• [YOUR OBJECTIVE]: Lay out the items below as a Markdown table with two columns, Row and Line, one row per line of text, skipping blank lines and leaving out the pictures.

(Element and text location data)
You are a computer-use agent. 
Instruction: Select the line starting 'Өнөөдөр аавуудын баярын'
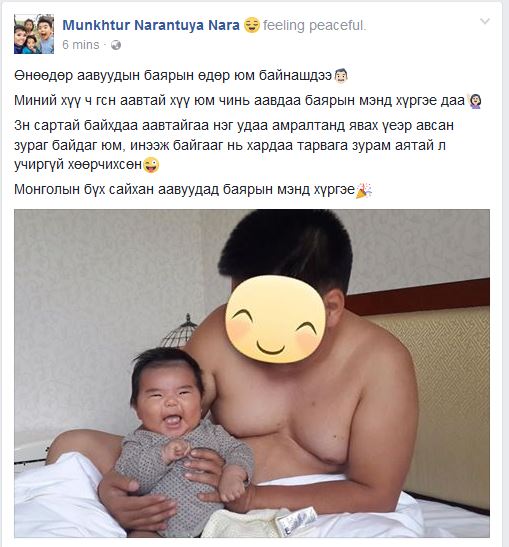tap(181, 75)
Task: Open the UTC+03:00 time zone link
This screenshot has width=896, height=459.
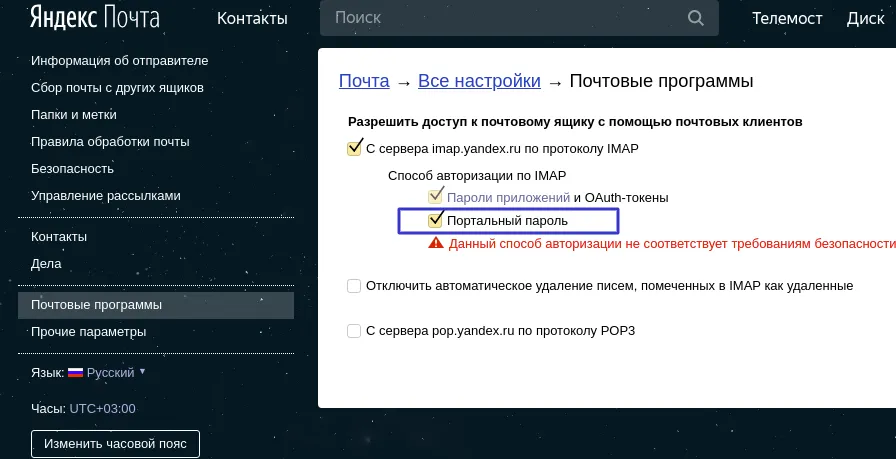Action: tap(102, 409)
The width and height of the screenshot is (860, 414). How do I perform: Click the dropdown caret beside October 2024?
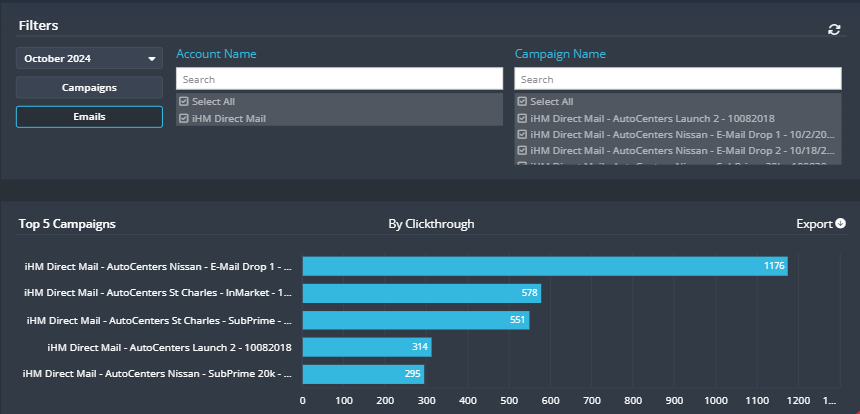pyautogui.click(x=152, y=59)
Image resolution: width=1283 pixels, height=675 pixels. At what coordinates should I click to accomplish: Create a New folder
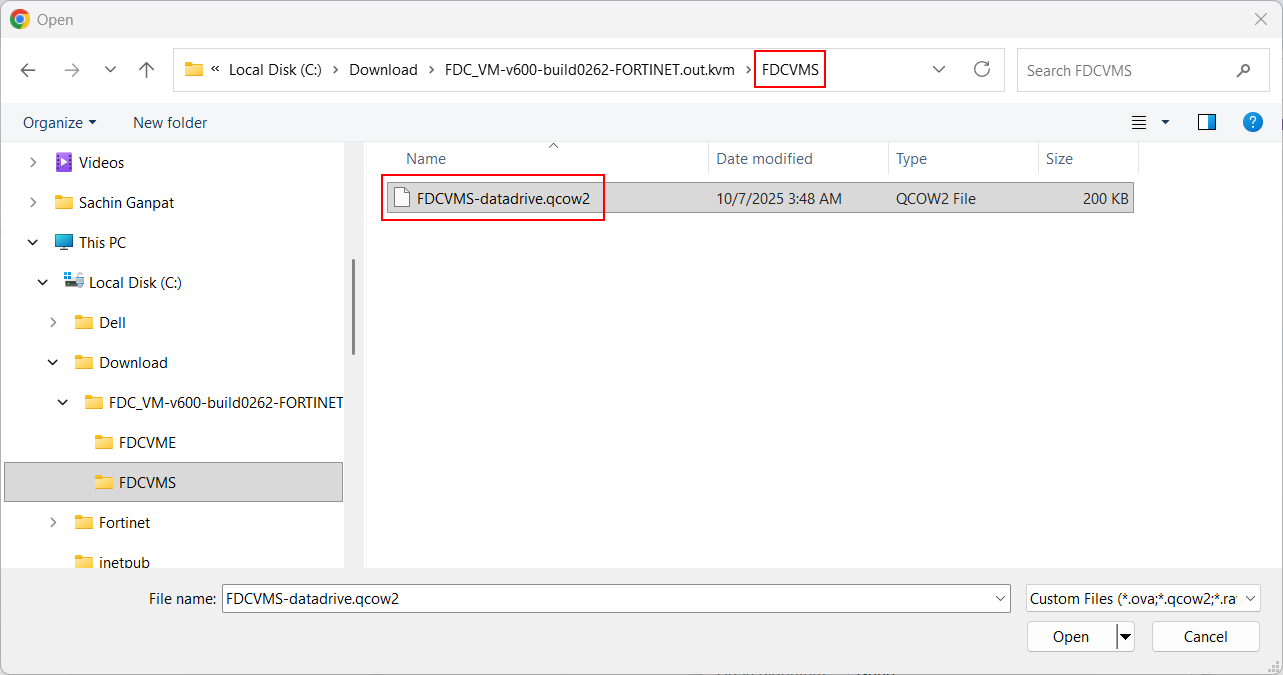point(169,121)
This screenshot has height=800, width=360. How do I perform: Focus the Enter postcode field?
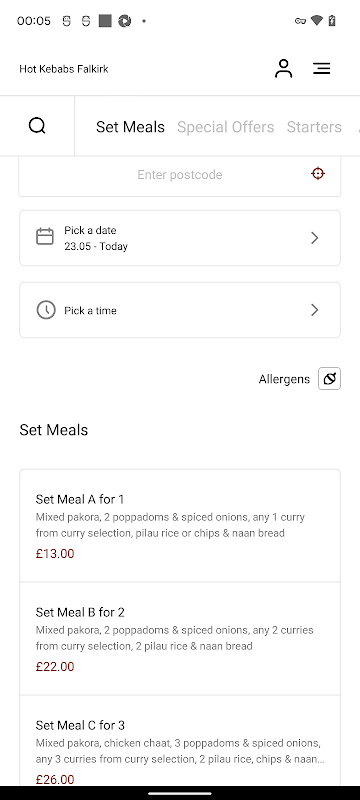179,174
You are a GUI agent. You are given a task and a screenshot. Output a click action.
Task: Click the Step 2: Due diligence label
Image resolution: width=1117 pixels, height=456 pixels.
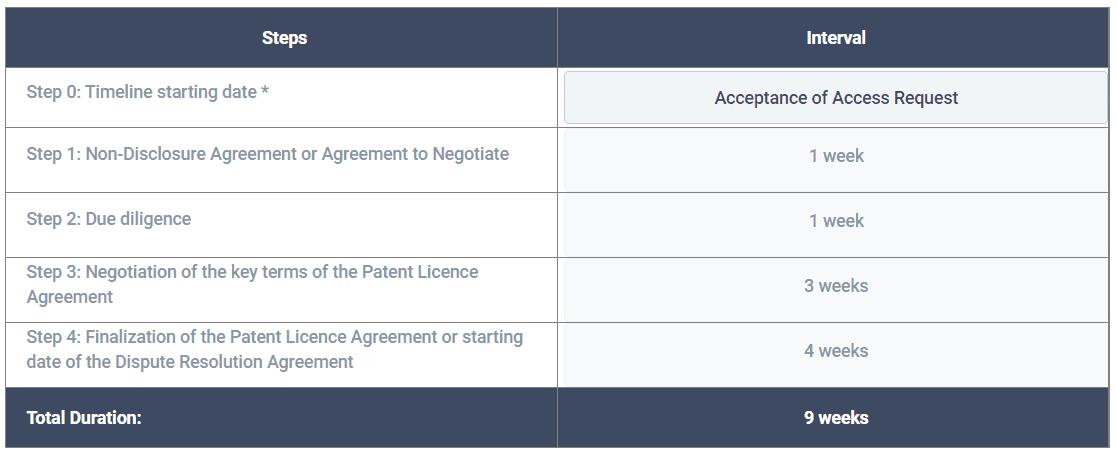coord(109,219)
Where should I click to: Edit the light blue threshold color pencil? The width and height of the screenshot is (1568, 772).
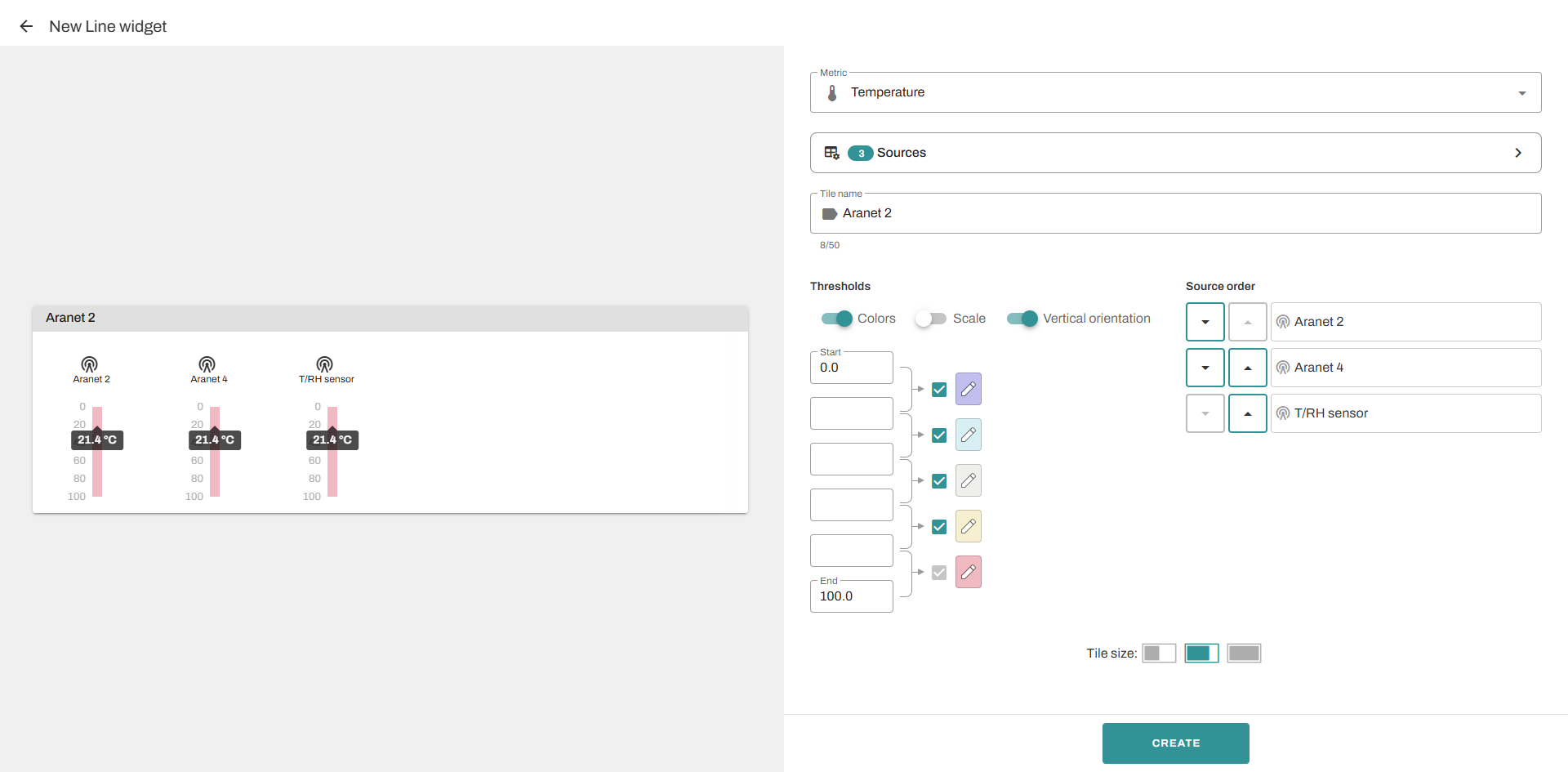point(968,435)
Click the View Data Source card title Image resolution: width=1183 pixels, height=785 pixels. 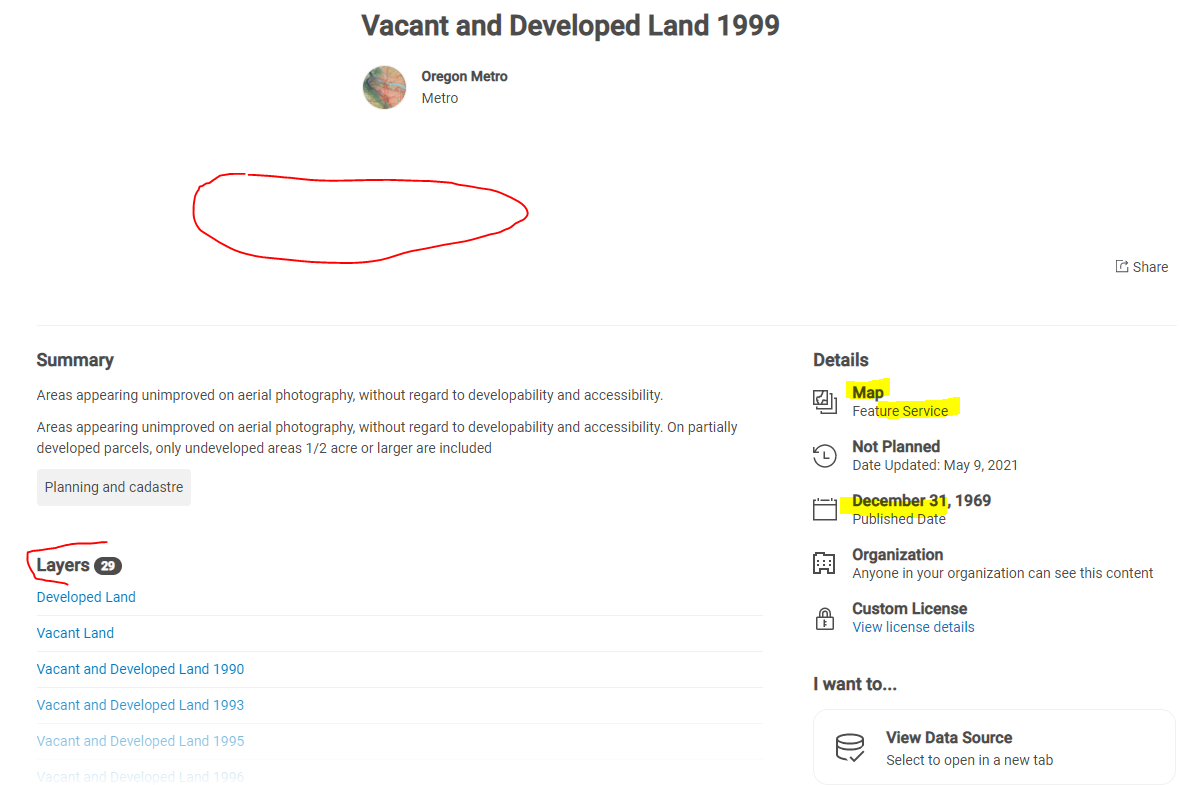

• [EXERCISE RESULT]:
| Row | Line |
|---|---|
| 1 | You are a computer-use agent.  |
| 2 | Instruction: Select the line starting 'Өнөөдөр аавуудын баярын' |
| 3 | tap(181, 75) |
| 4 | Task: Open the UTC+03:00 time zone link |
| 5 | This screenshot has width=896, height=459. |
| 6 | Action: tap(102, 409) |
| 7 | The width and height of the screenshot is (860, 414). How do I perform: Click the dropdown caret beside October 2024? |
| 8 | pyautogui.click(x=152, y=59) |
| 9 | Image resolution: width=1283 pixels, height=675 pixels. At what coordinates should I click to accomplish: Create a New folder |
| 10 | point(169,121) |
| 11 | This screenshot has height=800, width=360. How do I perform: Focus the Enter postcode field? |
| 12 | 179,174 |
| 13 | You are a GUI agent. You are given a task and a screenshot. Output a click action. |
| 14 | Task: Click the Step 2: Due diligence label |
| 15 | Image resolution: width=1117 pixels, height=456 pixels. |
| 16 | coord(109,219) |
| 17 | Where should I click to: Edit the light blue threshold color pencil? The width and height of the screenshot is (1568, 772). |
| 18 | point(968,435) |
| 19 | Click the View Data Source card title Image resolution: width=1183 pixels, height=785 pixels.  |